Conv1D-BiLSTM Prediction of CRISPR-Cas9 gRNA Efficiency in BRCA1 and BRCA2 Using AIdit-Provided Features
Journal
2026 International Conference on Artificial Intelligence, Computer, Data Sciences and Applications (ACDSA)
Date Issued
2026-02-05
Author(s)
Hristova, Evgenija
DOI
10.1109/acdsa67686.2026.11467818
Abstract
CRISPR-Cas9 is widely used for genome editing, but its success depends on choosing guide RNAs (gRNAs) that work well. When guides are poorly chosen, the editing can be less effective and may lead to unwanted changes especially for cancerrelated genes such as BRCA1 and BRCA2. Being able to predict gRNA efficiency in advance not only improves reliability but also saves time and resources when the next step is in vitro research.

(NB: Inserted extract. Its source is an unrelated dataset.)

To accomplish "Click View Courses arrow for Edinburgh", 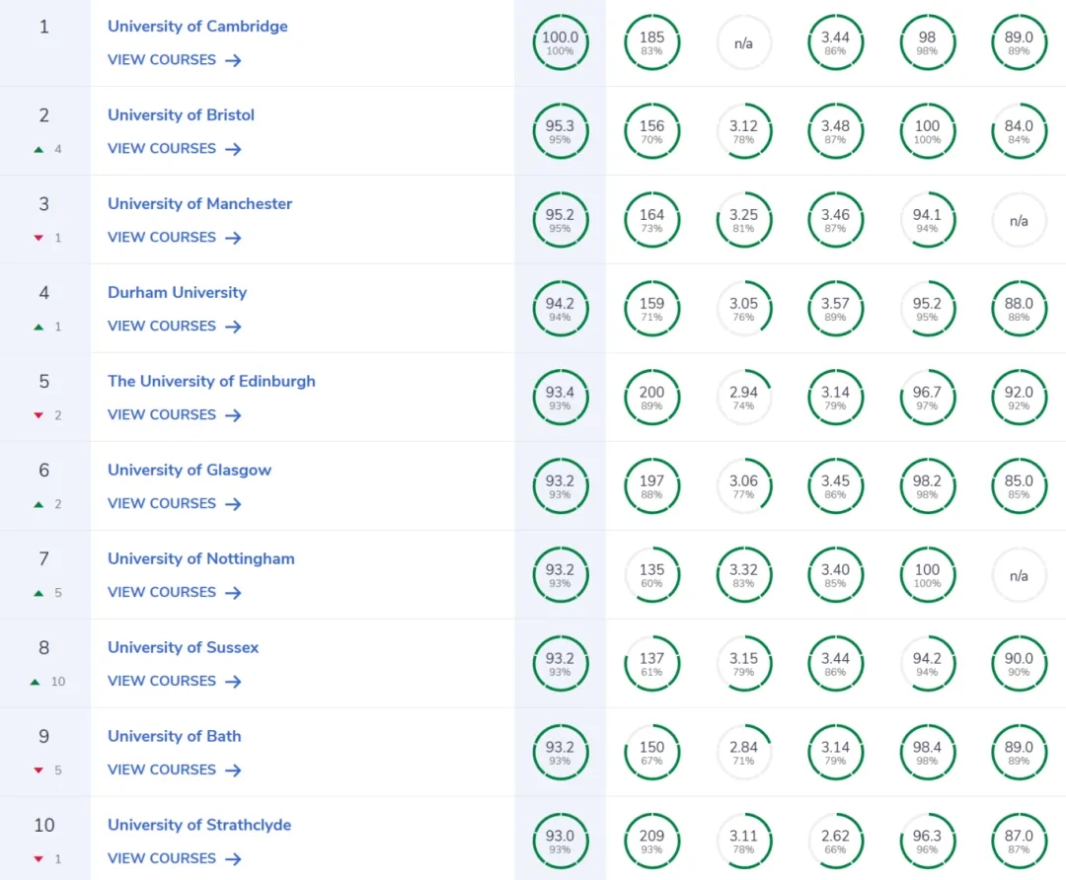I will pyautogui.click(x=233, y=415).
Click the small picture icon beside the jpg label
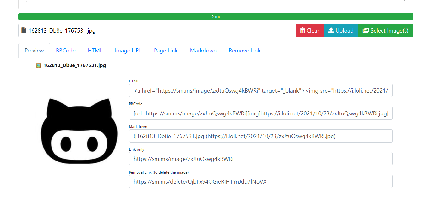 click(39, 65)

These genes are central to cancer research, yet finding reliable gRNAs for them is difficult because the available experimental data are limited and specific to each gene. Dealing with small datasets is challenging, but it also shows why reliable methods are needed to avoid misleading outcomes and to guide both research and possible treatments. To overcome the difficulties of working with limited and gene-specific data, we developed a Conv1DBiLSTM model designed to estimate CRISPR-Cas9 gRNA efficiency in BRCA1 and BRCA2. The model combines sequence one-hot encoding with AIdit-derived features, including GC content, off-target score, and double-strand break (DSB) predictions. To address the relatively small dataset (∼1,000 entries), duplicates and biologically invalid values such as negative efficiency scores were removed, values were normalized separately for each gene, and dropout and L2 regularization were applied. These adjustments limited overfitting and enabled the model to achieve consistent performance across gRNAs from both genes.